Blister Beetle Larvae
Blister Beetle Life Stages
Blister beetles belong to the Meloidae family of beetles. They are of importance since certain species are agricultural pests as well as potential medical pests. Adults are known to affect crops and contaminate hay. They produce a defensive compound, cantharidin. When interacting with the skin, it results in blisters, and if swallowed can lead to medical complications.
The United States has several species of blister beetle, though most are not significant pests. Like all other beetles, they have complete metamorphosis which includes egg, larva, pupa and adult. Adults are the most visible life stage, as they are moderately sized from 1 to 2.5 cm. Adult coloration varies, depending on the species, with some species being a solid gray color and others more brightly colored with yellow and orange. Eggs are laid in low-lying sheltered areas.
Most beetle larvae do not dramatically change form from one larval stage to another. However, blister beetle larvae are fairly unusual. The first blister beetle larva stage is radically different from the subsequent stages. For this reason, this type of metamorphosis is referred to as hypermetamorphosis.
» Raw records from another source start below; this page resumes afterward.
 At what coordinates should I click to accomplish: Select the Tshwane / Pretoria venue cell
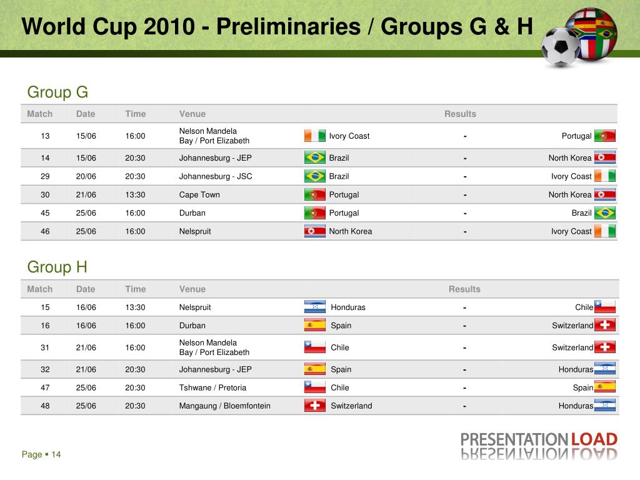point(213,388)
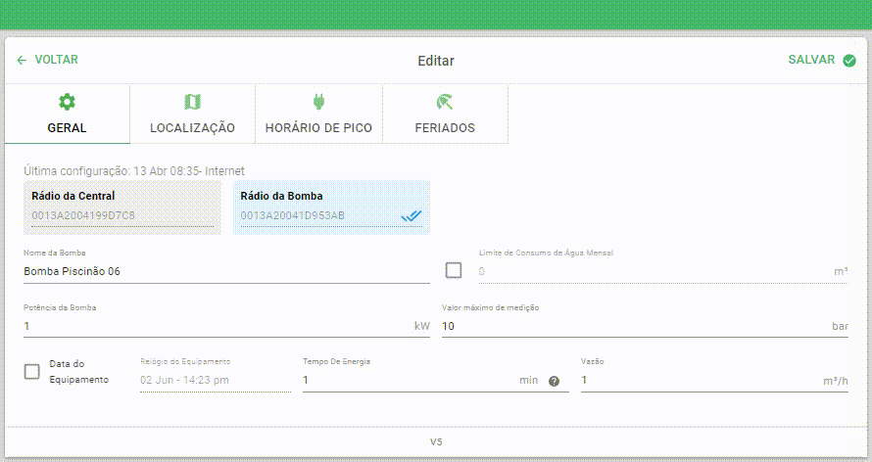
Task: Click the back arrow icon beside Voltar
Action: (22, 60)
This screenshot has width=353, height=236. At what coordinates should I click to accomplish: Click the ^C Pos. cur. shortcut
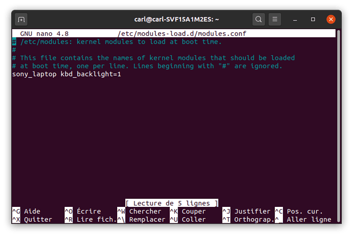tap(300, 211)
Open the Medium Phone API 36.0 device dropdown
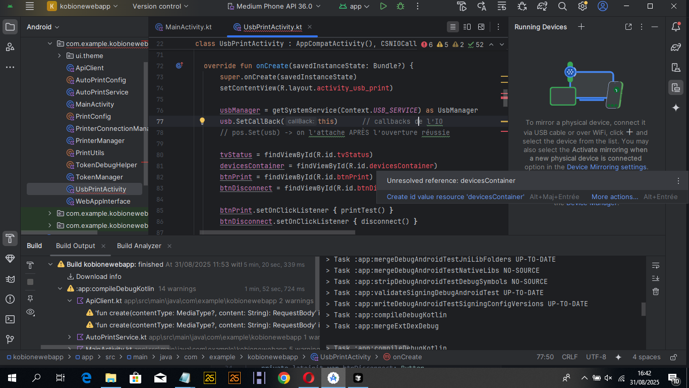The image size is (689, 388). coord(275,7)
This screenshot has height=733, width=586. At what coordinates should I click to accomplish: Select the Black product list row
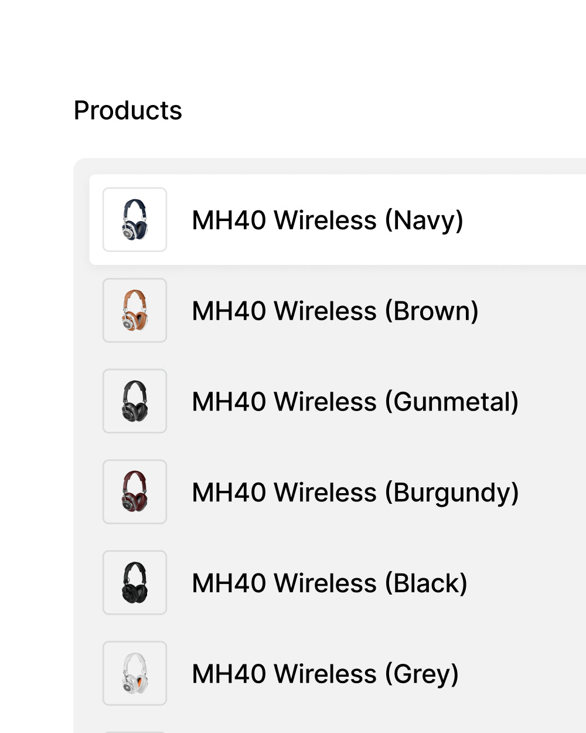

The first blister beetle larval stage is highly mobile with well-developed legs. The larvae of some species even hitchhike on other insects like bees. The goal of the first larval stage is to locate a food source such as grasshopper eggs or bee nests in order to finish the rest of its development. The following larval stages are a different shape, more grublike, with fewer and shorter legs which results in them being not nearly as mobile. Many species of blister beetle survive the winter as late-stage larvae. The main goal of the larval stages is to grow as they feast upon their preferred food source. When they are ready to mature they will become pupae. The pupa stage is the transition stage where the grublike larva changes into the final adult stage. The adults then feed, mate and start the entire cycle over. Usually one generation of blister beetle is produced per year, but it is dependent on species and the seasons.